[[ STORED DATA, beginning ]]

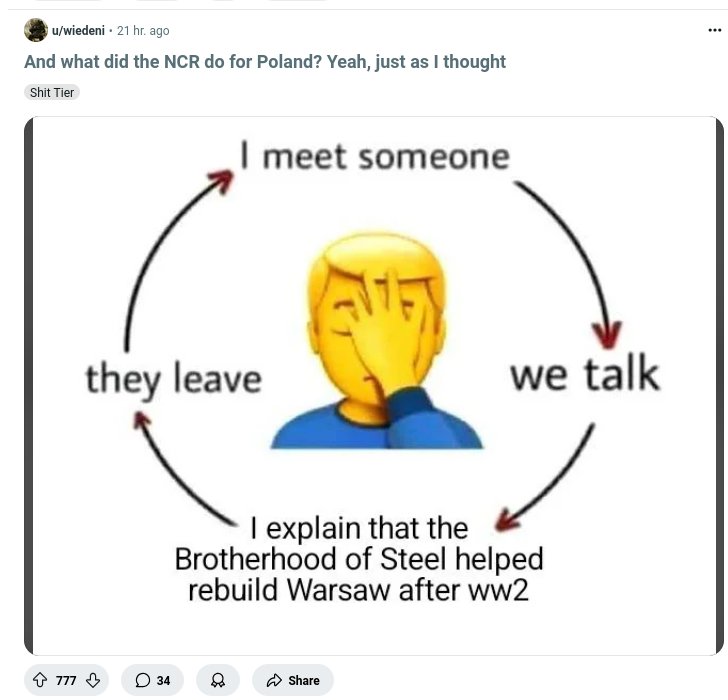This screenshot has width=728, height=700.
Task: Click the facepalm emoji in the meme
Action: tap(377, 340)
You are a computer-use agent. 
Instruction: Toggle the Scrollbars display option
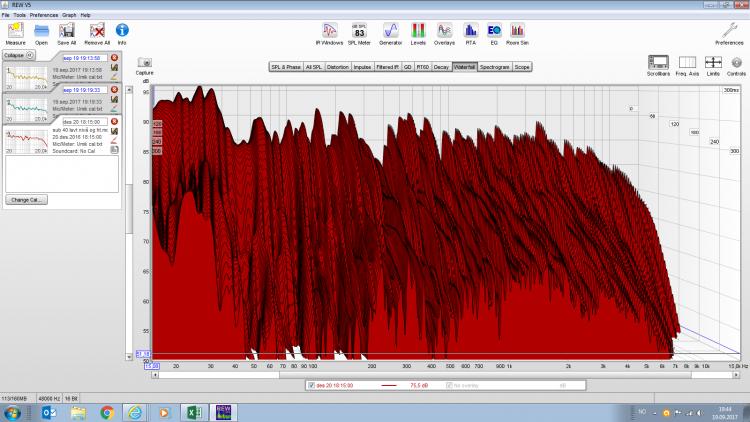(x=658, y=63)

[[ STORED DATA, end ]]

WHAT IS REQUIRED. Give again, word for word, the lines from the one containing "You are a computer-use agent." through the last line of the entries, with pictures omitted and nothing added.

RESULT.
You are a computer-use agent. 
Instruction: Toggle the Scrollbars display option
(x=658, y=63)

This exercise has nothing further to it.